Ce qu'il faut retenir
- La France, deuxième du groupe A2 avec 7 points, affronte la Pologne ce vendredi 6 juin à 18h pour tenter de prendre la tête du classement.
- Seul le premier du groupe sera directement qualifié pour la Coupe du monde 2027, les autres devront passer par les barrages.
- Les Pays-Bas, avec 8 points, mènent actuellement le groupe devant la France, l’Irlande et la Pologne.
- La rencontre est commentée en direct par RMC Sport, qui propose également le match République d’Irlande-Pays-Bas à 20h45.
Un match à enjeu pour les Bleues
Avec quatre points d’avance sur la République d’Irlande et six sur la Pologne, les Françaises ont mathématiquement encore leur destin entre leurs mains. Cependant, une défaite face à la lanterne rouge ne serait pas pardonnable, alors qu’une victoire leur permettrait de prendre la tête du groupe si les Pays-Bas ne font pas mieux que match nul contre l’Irlande. Selon RMC Sport, la sélection tricolore se présente sans deux de ses cadres : Wendie Mbock, absente pour cause de suspension, et Kadidiatou Diani, forfait pour des raisons personnelles.
Cette absence de Diani, buteuse décisive lors des derniers matchs, pourrait peser dans la balance. Son replacement au poste d’attaquante, si nécessaire, pourrait perturber la dynamique offensive habituelle des Bleues. Pour autant, la défense française, solide jusqu’ici, devrait avoir les reins assez solides pour dominer une équipe polonaise en difficulté depuis le début des éliminatoires.
Un calendrier serré pour la suite
Le groupe A2 réserve encore deux journées à ses équipes, avec des matchs programmés les 9 et 13 juin. La France recevra d’abord l’Irlande le mardi 9 juin à 21h, avant de se déplacer aux Pays-Bas le 13 juin à 21h. Dans le même temps, les Néerlandaises affronteront la Pologne à deux reprises. Autant dire que chaque point compte, et que la moindre erreur pourrait être fatale pour les ambitions tricolores.

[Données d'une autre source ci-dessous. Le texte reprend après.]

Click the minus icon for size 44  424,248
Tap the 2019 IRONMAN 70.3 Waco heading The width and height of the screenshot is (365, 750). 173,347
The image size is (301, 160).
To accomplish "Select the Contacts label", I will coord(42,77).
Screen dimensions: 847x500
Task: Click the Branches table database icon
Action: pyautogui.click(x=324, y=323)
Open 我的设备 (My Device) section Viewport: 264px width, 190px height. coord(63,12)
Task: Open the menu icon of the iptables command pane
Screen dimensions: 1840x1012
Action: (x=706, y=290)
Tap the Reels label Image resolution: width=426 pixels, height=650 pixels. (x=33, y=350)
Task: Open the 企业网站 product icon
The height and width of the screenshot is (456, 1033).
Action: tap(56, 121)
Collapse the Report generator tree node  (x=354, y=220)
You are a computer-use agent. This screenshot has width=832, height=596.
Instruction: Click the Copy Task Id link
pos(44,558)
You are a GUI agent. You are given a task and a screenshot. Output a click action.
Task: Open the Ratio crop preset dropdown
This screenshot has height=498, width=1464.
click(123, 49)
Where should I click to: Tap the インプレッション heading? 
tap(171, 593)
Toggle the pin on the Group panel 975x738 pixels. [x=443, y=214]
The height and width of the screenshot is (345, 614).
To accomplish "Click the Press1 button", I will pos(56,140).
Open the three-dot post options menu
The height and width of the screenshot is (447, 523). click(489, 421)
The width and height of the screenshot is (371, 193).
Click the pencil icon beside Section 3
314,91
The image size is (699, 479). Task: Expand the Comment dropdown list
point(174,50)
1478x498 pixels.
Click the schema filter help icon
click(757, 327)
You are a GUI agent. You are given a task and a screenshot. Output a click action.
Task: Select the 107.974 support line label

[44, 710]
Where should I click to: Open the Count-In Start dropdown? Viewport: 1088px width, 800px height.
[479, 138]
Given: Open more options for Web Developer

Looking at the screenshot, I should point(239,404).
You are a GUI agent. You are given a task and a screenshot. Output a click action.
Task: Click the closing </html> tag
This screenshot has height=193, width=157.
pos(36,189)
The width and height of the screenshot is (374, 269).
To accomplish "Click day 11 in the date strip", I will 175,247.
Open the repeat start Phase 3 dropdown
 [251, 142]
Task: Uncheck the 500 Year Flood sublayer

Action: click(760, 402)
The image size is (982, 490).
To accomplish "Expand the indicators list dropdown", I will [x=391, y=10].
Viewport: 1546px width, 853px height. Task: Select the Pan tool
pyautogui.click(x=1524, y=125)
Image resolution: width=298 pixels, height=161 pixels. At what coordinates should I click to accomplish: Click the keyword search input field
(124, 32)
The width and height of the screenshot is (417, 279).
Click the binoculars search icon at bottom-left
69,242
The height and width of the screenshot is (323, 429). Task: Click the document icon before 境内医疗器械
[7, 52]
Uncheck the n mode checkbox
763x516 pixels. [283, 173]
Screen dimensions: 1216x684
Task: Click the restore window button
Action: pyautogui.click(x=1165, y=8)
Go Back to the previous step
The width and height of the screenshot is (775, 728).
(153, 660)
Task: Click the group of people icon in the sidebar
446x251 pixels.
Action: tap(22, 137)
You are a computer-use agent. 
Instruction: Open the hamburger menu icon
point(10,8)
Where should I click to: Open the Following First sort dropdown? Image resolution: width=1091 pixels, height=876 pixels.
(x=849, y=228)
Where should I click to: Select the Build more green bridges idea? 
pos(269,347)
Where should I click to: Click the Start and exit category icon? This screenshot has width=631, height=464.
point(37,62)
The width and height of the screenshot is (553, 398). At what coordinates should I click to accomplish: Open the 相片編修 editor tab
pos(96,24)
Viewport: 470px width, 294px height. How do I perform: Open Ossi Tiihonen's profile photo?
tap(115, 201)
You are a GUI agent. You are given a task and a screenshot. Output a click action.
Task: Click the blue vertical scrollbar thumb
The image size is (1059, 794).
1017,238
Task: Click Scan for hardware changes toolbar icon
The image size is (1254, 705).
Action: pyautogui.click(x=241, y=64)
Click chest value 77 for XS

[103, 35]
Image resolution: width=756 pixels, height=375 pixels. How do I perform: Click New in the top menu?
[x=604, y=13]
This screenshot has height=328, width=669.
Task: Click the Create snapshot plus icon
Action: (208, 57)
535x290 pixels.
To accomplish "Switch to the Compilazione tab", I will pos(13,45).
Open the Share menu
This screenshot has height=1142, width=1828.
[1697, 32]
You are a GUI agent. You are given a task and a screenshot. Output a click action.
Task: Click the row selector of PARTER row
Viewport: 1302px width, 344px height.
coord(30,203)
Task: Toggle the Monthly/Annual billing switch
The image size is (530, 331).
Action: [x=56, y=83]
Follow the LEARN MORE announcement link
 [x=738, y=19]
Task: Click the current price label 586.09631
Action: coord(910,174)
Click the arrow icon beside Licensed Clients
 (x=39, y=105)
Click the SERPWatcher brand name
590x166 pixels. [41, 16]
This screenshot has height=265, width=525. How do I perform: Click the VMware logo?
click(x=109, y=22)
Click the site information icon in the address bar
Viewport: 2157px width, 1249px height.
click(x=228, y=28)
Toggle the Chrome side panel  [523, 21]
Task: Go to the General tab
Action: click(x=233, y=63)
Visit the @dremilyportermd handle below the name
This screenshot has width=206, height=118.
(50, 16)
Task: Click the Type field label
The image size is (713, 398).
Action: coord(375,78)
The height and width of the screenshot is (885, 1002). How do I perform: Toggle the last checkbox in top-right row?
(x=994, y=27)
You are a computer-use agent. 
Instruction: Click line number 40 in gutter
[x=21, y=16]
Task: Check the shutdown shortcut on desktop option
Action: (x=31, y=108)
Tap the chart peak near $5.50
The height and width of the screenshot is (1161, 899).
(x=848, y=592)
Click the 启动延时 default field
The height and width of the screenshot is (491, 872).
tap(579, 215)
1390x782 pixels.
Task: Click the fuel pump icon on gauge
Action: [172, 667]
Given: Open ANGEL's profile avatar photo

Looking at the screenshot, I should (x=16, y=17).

Si les Pays-Bas confirment leur statut de favori en s’imposant face à l’Irlande ce vendredi, la France devra impérativement l’emporter en Pologne pour rester en lice. Un nul, en revanche, laisserait la première place aux Néerlandaises, sauf rebondissement. Les prochaines semaines s’annoncent donc décisives, avec des enjeux bien plus importants qu’une simple place de deuxième.
La Coupe du monde 2027 en Espagne, prévue l’été prochain, se profile comme l’objectif ultime pour les Françaises. Mais avant cela, il leur faudra d’abord sécuriser leur ticket, sous peine de devoir passer par la case barrages, où la route devient bien plus incertaine.
Une défaite en Pologne n’éliminerait pas la France, mais la placerait en position de grande vulnérabilité. Avec sept points, les Bleues devraient alors compter sur un échec des Pays-Bas pour espérer conserver la deuxième place. Dans le pire des cas, une mauvaise prestation pourrait les reléguer à la troisième place, les forçant à passer par les barrages intercontinentaux.
Wendie Mbock, défenseure centrale titulaire, est suspendue, ce qui pourrait affaiblir la solidité défensive des Bleues. Quant à Kadidiatou Diani, buteuse emblématique, son absence prive l’attaque française de son principal atout offensif. Leur remplacement devra être géré avec soin pour ne pas fragiliser l’équipe.